- **Aim of the task**
Output must consist only of the lines of the material below from the one with "Viewport: 1493px width, 812px height." through the one with "Open the Tools menu", each reproduced exactly; no pictures belong in it.

── Input for this task

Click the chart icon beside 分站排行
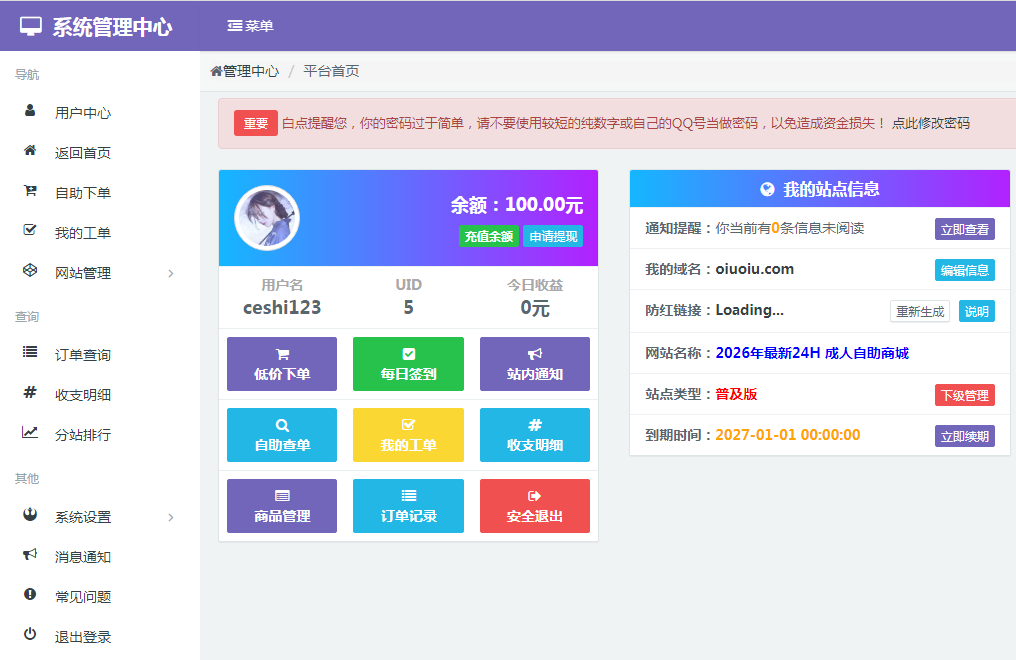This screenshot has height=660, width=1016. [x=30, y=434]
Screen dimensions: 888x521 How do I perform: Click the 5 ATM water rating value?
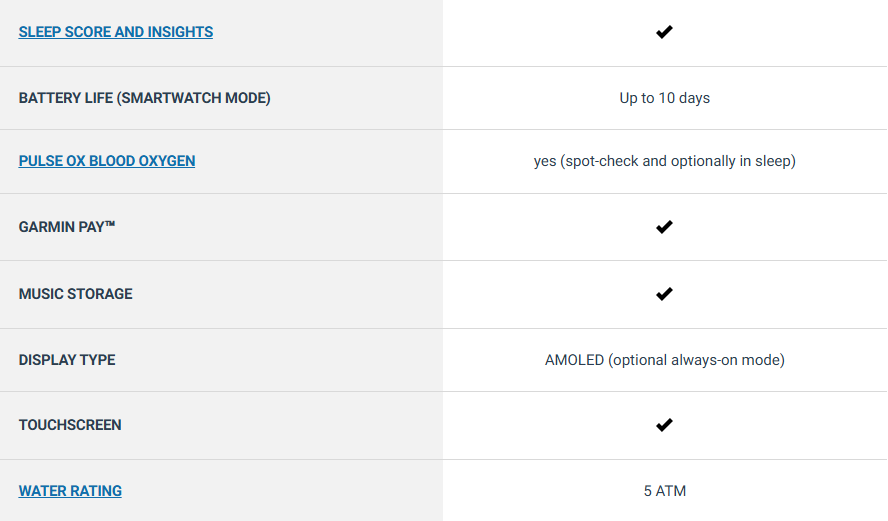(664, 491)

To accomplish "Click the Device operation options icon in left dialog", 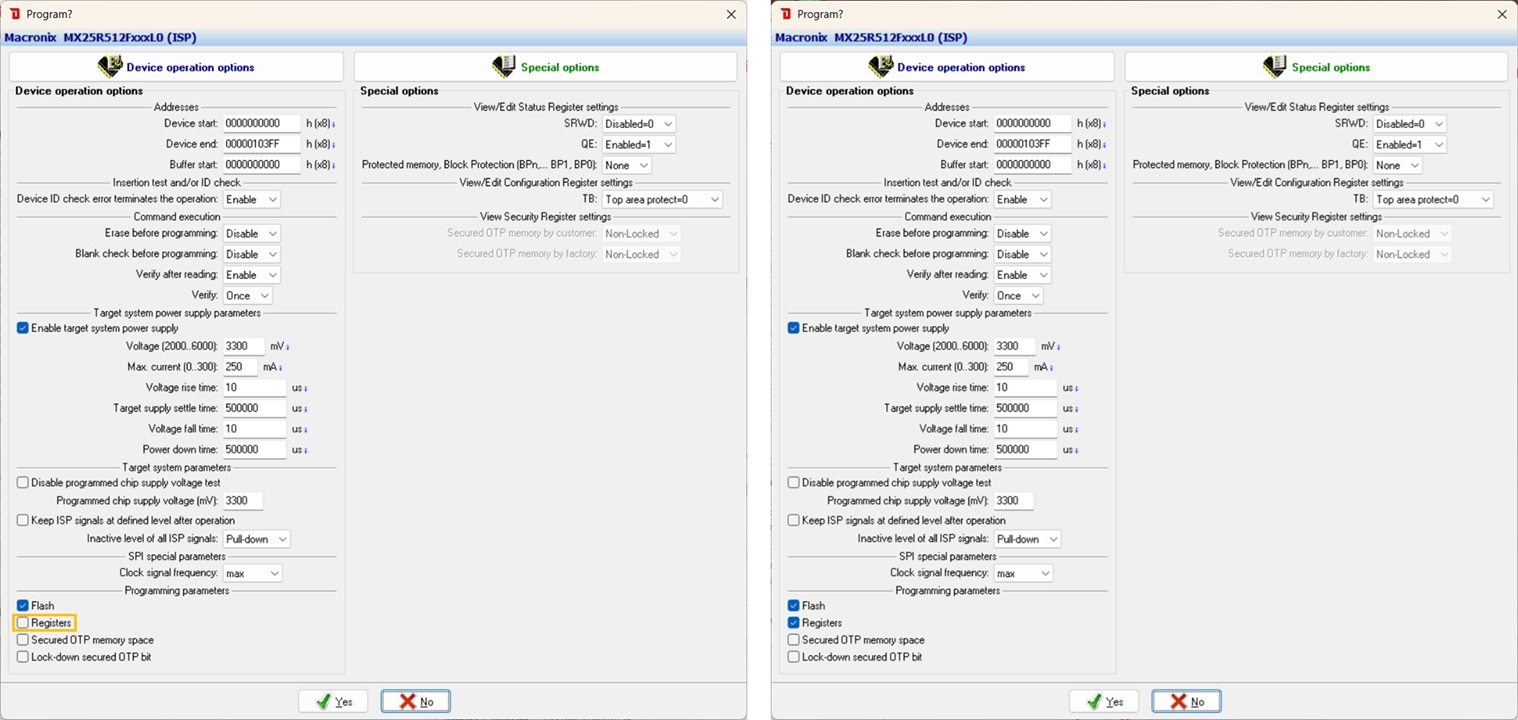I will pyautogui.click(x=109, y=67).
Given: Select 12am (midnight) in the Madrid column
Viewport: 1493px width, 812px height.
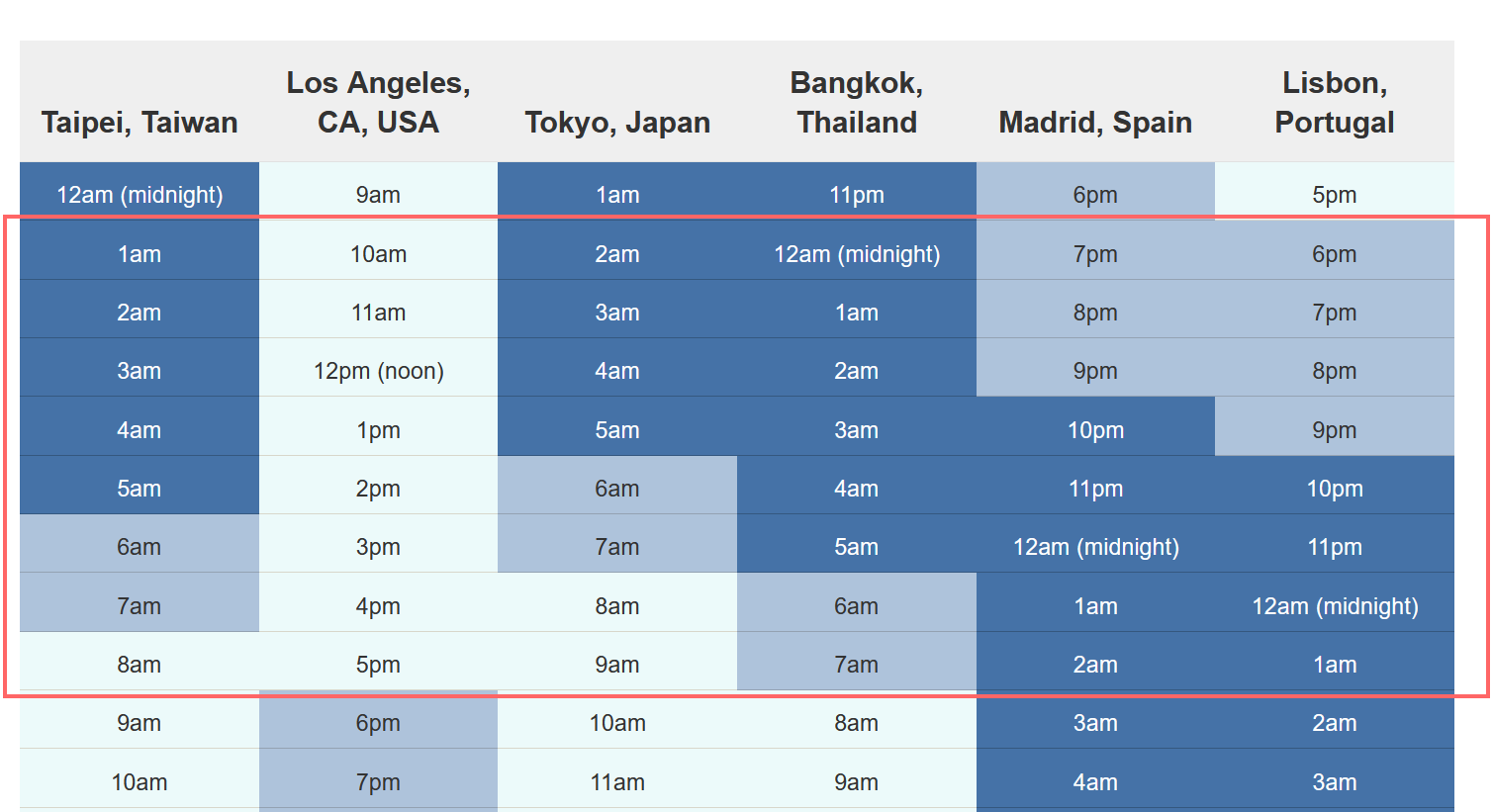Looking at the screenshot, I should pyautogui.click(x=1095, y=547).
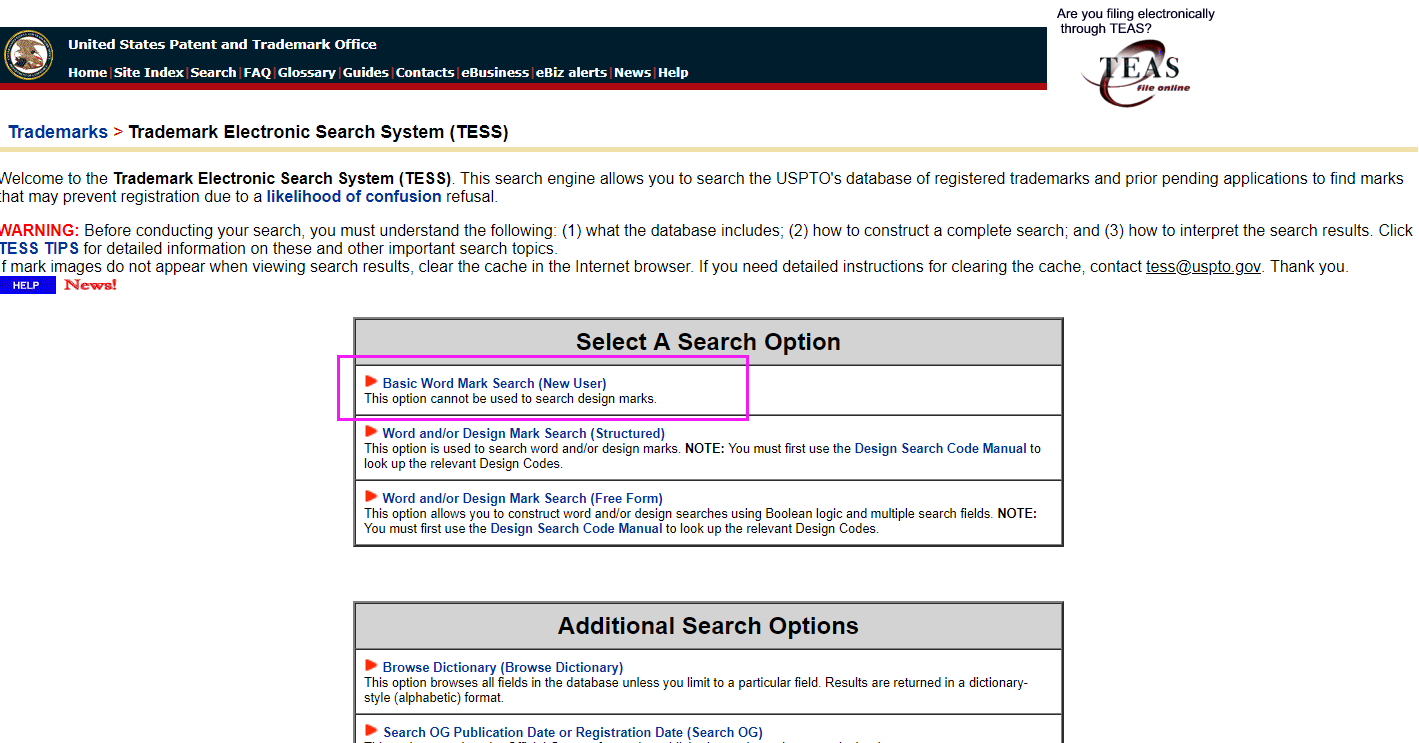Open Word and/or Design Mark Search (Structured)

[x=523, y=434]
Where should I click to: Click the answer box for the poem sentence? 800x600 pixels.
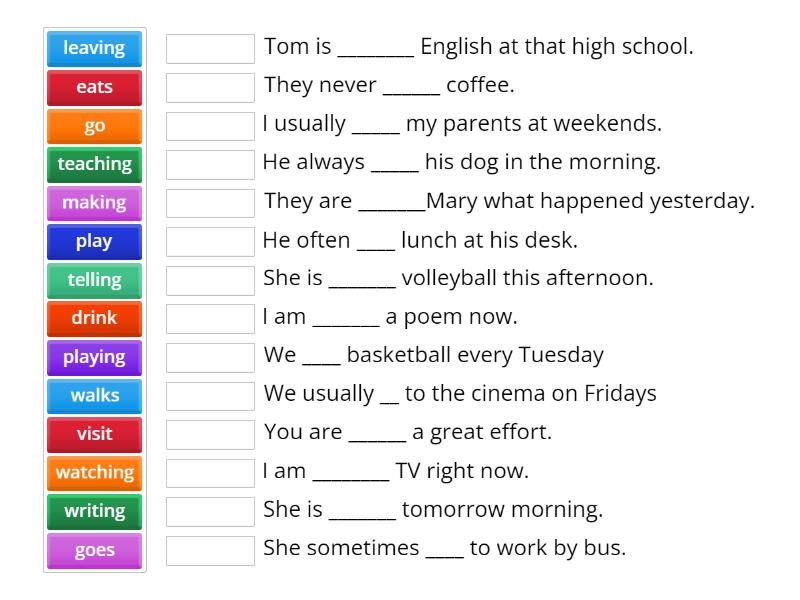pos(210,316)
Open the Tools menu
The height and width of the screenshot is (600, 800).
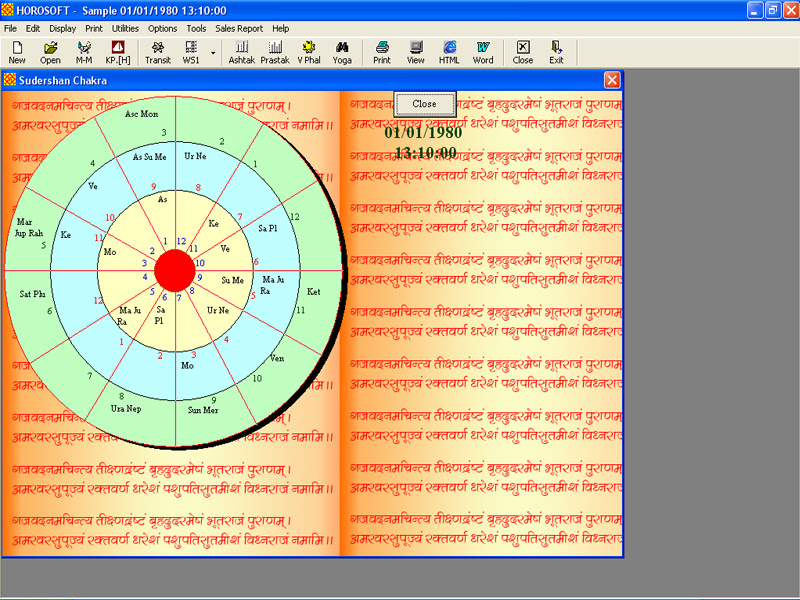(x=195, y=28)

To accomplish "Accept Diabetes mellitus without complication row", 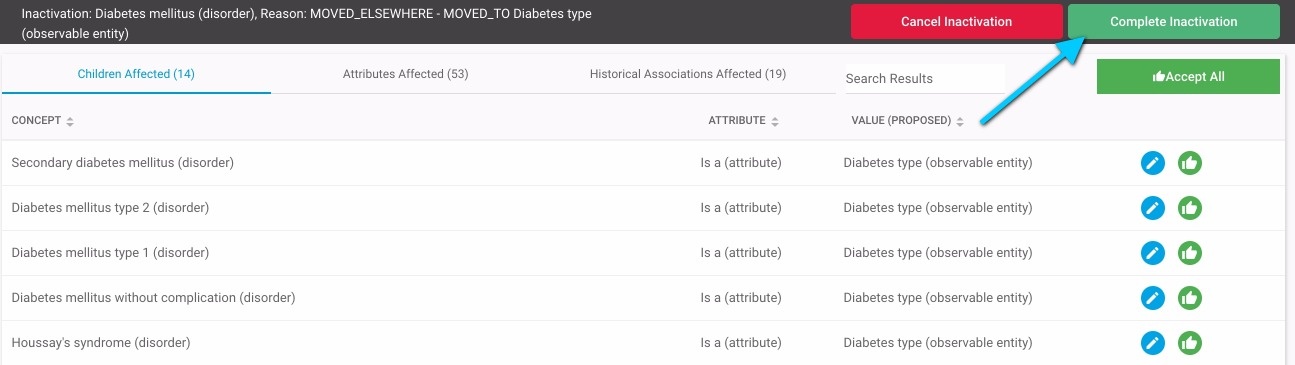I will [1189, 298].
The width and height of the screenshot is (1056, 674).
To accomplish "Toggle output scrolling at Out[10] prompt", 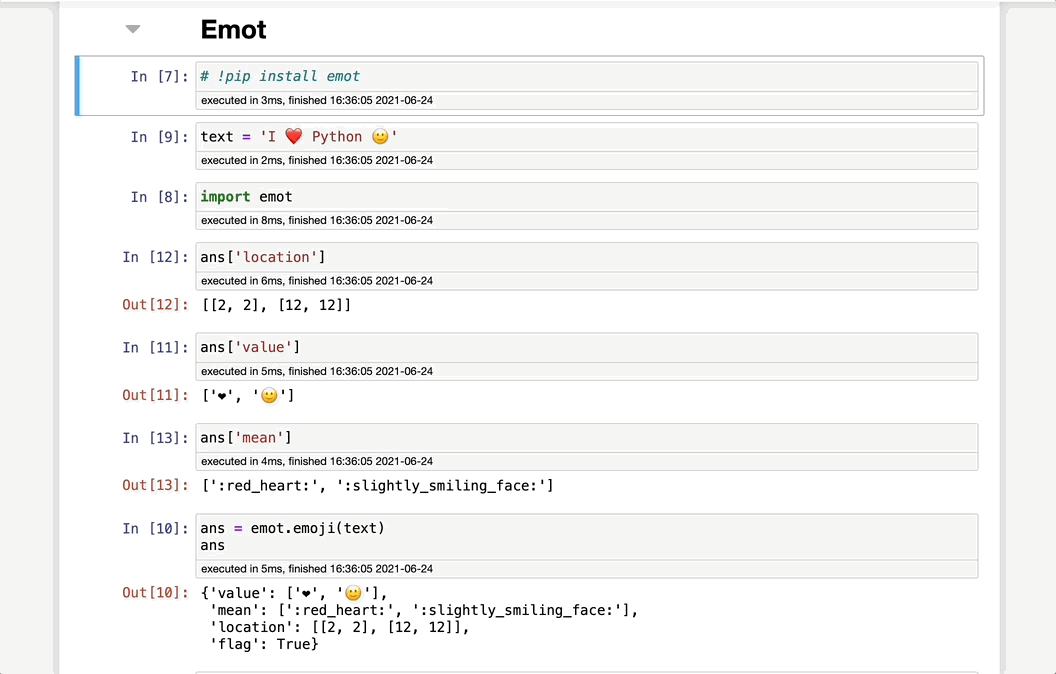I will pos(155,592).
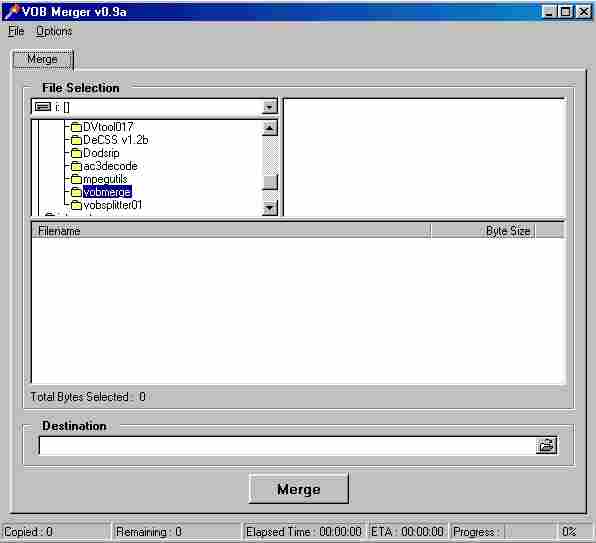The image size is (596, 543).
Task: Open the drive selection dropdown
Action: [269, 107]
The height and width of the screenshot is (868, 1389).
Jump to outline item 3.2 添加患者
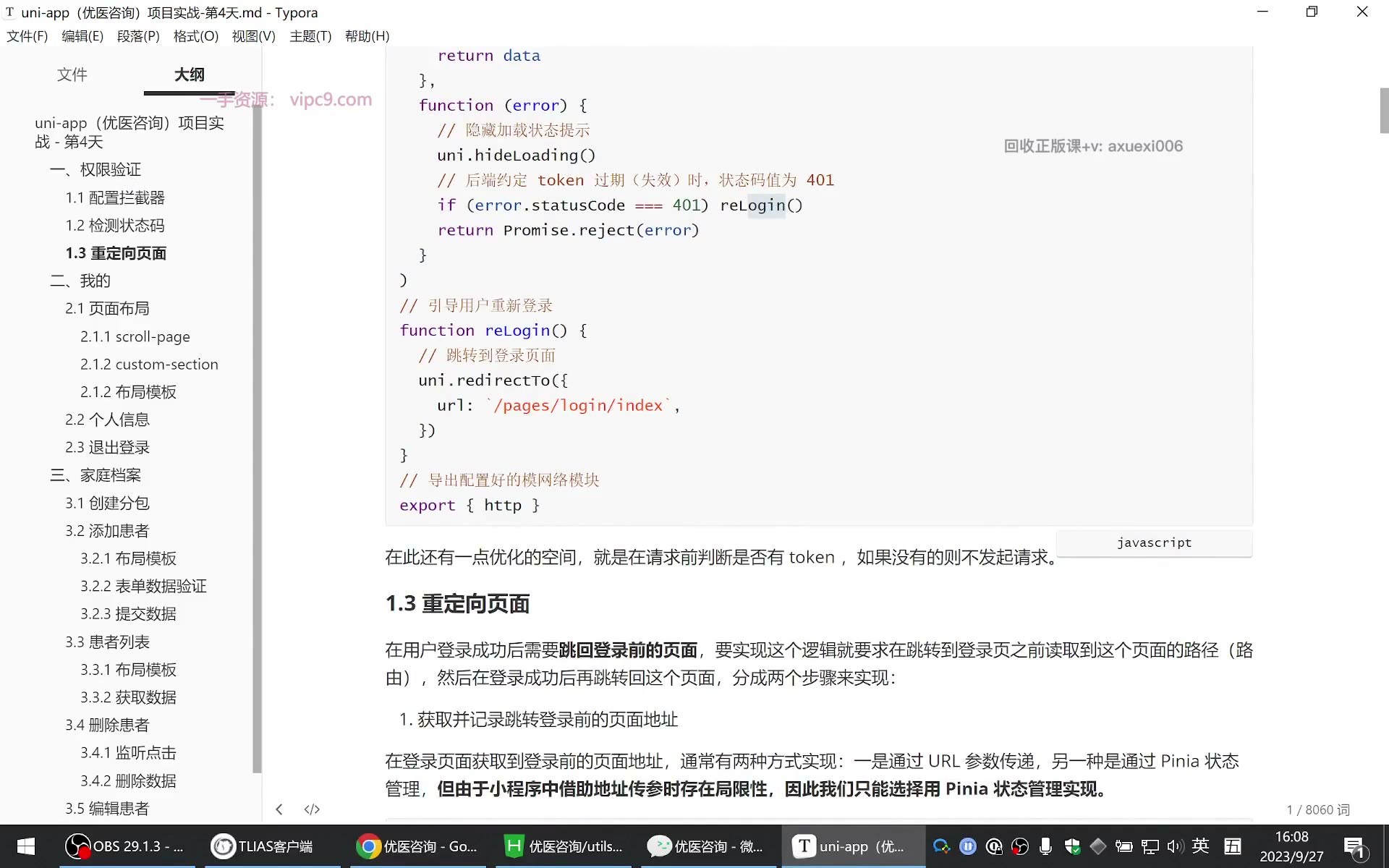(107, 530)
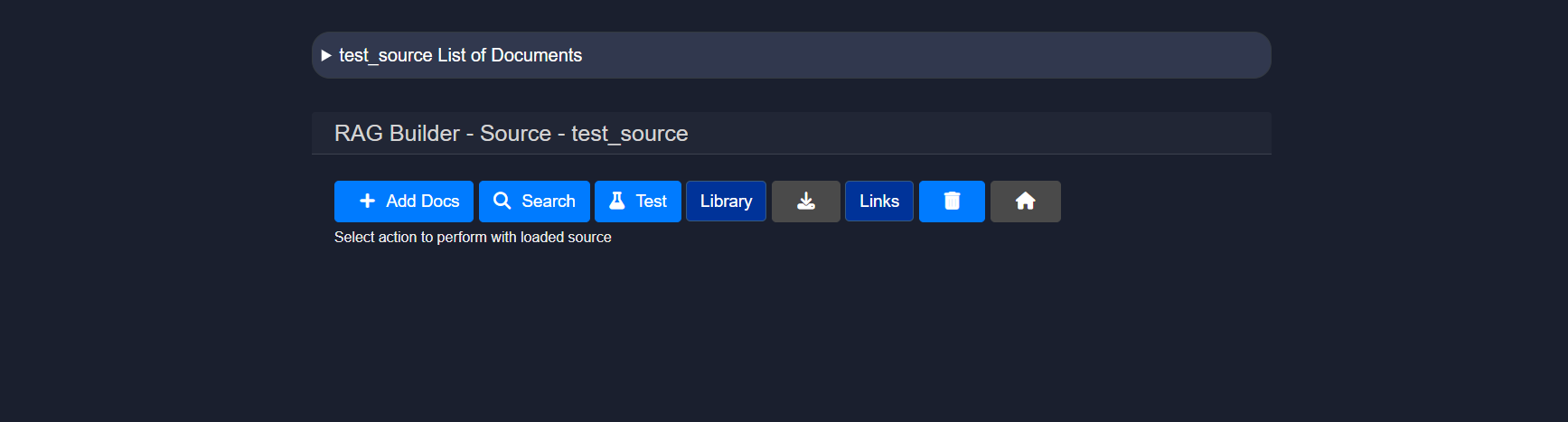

────

- **Reply to the task**
Viewport: 1493px width, 812px height.
Looking at the screenshot, I should pyautogui.click(x=1095, y=547).
Open Word and/or Design Mark Search (Structured)

[x=523, y=434]
Where should I click to: Click the answer box for the poem sentence? 800x600 pixels.
pos(210,316)
Open the Tools menu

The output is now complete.